HARTFORD, Conn. (WTNH) — Gov. Ned Lamont (D-Conn.) unveiled his second set of proposals to prevent gun violence on Thursday.

It’s been nearly ten years since Connecticut banned the sale of so-called assault-style weapons in the wake of the December 2012 Sandy Hook shooting. The Lamont administration says it’s time to close some loopholes in a 2013 assault rifle ban.

The administration claims firearm manufacturers have skirted the law by modifying assault weapons that get around the ban. Opponents say a lot of the measures will not change what criminals do.

“This can’t be normalized,” said Jackie Hegarty, a Sandy Hook survivor. “And there is no reason people should live in fear.”

“Every day, there are tragedies,” Lamont said. “Especially in our cities of kids getting killed.”

The Lamont administration says there are several loopholes in the 2013 assault weapons ban that leave some weapons unregulated. For example, guns confiscated by Connecticut State Police are legal under the current definition.

The governor’s proposal aims to close the loopholes, including allowing current owners of pre-ban, other, and rimfire rifles to register and bar future purchases and sales.

“We want these weapons to come out of the dark,” said Marc Pelka, undersecretary for criminal justice policy and planning at the Office of Policy and Management.

In addition to closing loopholes, there would be stiffer penalties if caught with large-capacity magazines that are not registered with the state. Right now, it is a $90 fine. The governor wants to make it a felony.

The proposal also involves increasing the age to purchase firearms to 21.

“You can’t buy cannabis under the age of 21, but you can buy a long-arm rifle,” Judiciary Committee Co-Chair Rep.
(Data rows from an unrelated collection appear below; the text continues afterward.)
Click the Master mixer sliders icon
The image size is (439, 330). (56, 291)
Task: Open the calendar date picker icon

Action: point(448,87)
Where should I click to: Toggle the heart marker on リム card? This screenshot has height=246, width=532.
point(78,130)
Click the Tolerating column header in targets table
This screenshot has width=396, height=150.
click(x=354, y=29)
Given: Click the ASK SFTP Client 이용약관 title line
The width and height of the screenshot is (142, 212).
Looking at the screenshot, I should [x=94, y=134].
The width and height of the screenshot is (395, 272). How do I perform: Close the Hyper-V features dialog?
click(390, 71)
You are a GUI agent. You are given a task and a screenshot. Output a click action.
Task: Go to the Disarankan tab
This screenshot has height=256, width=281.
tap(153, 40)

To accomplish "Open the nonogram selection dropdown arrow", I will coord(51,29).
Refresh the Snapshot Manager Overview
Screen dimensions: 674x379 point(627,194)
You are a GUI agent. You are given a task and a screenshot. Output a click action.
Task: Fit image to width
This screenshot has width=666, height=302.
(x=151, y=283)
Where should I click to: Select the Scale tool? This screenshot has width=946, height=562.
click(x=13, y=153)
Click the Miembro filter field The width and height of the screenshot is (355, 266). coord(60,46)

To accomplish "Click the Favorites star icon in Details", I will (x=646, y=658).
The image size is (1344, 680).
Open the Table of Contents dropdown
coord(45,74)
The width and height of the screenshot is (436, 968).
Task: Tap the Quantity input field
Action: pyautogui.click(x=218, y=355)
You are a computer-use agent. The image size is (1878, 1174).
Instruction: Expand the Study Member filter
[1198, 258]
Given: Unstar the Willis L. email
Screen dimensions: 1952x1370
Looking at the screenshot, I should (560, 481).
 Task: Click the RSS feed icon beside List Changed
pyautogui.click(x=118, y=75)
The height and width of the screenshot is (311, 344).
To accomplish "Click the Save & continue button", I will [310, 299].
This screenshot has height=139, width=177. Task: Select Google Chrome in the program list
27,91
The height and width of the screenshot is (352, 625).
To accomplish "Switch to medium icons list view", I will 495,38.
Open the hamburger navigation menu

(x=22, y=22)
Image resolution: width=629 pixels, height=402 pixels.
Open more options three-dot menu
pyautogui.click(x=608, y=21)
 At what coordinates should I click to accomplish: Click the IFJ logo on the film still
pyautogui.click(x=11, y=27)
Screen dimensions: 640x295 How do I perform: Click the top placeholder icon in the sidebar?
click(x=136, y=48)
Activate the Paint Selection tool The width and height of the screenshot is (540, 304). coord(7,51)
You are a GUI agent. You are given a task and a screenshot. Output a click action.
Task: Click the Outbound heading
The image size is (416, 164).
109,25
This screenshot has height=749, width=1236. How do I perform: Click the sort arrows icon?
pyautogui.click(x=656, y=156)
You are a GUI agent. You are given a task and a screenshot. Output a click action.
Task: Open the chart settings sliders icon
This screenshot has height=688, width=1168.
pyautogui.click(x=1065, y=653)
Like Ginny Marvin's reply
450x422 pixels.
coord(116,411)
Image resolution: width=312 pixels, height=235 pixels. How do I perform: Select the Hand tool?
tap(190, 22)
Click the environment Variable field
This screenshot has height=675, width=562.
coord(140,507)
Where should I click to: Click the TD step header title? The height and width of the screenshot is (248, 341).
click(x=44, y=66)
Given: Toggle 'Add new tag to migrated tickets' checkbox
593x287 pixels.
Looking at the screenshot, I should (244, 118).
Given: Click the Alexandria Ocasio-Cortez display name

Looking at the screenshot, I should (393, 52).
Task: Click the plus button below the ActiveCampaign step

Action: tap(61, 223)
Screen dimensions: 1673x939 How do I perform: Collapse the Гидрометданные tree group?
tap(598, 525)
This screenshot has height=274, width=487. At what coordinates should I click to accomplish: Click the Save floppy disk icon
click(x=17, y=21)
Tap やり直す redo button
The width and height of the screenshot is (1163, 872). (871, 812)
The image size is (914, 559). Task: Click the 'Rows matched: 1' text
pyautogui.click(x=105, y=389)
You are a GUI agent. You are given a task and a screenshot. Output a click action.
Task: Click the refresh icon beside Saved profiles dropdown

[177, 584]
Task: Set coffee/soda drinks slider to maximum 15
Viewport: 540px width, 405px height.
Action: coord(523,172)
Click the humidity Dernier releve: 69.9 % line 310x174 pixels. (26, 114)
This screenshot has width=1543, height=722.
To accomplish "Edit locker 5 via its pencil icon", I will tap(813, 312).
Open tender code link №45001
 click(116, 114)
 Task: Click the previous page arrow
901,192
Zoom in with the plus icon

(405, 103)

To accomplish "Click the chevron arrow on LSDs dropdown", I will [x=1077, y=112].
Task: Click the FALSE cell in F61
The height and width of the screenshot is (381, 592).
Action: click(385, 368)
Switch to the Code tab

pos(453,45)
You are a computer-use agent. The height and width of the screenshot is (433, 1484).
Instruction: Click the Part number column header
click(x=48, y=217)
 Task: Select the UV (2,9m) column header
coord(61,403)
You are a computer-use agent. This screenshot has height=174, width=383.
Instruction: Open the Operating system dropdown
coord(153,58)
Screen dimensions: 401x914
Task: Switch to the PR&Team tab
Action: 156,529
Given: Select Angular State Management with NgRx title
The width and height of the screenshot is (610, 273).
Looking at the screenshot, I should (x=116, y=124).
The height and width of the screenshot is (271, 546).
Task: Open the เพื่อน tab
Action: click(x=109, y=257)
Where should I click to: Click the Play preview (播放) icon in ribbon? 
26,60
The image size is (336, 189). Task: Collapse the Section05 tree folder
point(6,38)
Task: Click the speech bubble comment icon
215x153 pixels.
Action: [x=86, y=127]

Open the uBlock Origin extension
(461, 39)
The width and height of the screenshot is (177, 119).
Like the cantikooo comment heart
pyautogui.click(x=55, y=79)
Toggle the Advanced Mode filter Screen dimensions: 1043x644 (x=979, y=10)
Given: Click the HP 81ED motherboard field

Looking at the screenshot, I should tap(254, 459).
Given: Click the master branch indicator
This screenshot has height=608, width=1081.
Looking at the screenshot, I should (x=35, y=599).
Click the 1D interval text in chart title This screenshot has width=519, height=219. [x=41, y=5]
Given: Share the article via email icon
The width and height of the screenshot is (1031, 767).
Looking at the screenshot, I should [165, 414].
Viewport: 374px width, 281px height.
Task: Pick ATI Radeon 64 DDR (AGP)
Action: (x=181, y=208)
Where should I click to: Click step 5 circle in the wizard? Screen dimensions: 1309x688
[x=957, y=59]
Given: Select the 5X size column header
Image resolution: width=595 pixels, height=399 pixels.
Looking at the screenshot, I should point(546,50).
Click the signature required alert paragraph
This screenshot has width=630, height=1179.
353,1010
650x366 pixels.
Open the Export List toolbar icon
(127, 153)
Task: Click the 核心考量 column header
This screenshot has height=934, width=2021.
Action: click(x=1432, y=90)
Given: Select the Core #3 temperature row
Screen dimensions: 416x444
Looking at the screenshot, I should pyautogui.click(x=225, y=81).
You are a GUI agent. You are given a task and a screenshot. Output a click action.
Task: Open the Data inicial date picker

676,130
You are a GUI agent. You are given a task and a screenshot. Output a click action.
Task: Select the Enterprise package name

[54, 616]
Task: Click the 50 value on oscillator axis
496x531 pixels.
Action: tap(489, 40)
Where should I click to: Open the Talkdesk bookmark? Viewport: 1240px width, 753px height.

Steve Stafstrom (D-Bridgeport). “Seriously?”

Under this proposal, you could still be permitted to have a gun and hunt with it under the age of 21. You could not buy one. Opponents say raising the age is arbitrary.

“I am aware of kids less than 18 who are in shooting clubs and that kind of stuff through their schools,” Republican state Rep. Craig Fishbein, a ranking member of the Judiciary Committee, said. “They are respectful. They get good grades.”

Fishbein has a bill to open registration up too.

“Those individuals who have perhaps moved into an anti-gun state not knowing what the laws are,” he said. “It would allow them to be able to register those instruments that they have lawfully acquired.”

Fishbein added the governor should be focused on strengthening penalties for illegal firearm use.

“The criminal, on the other end, is not going to be constrained by more laws,” he said. “So, it’s like a solution looking for more problems.”

Advocates say there have been 39 mass shootings around the country in the first month of the new year. This legislation will go before the Judiciary Committee for a public hearing in March.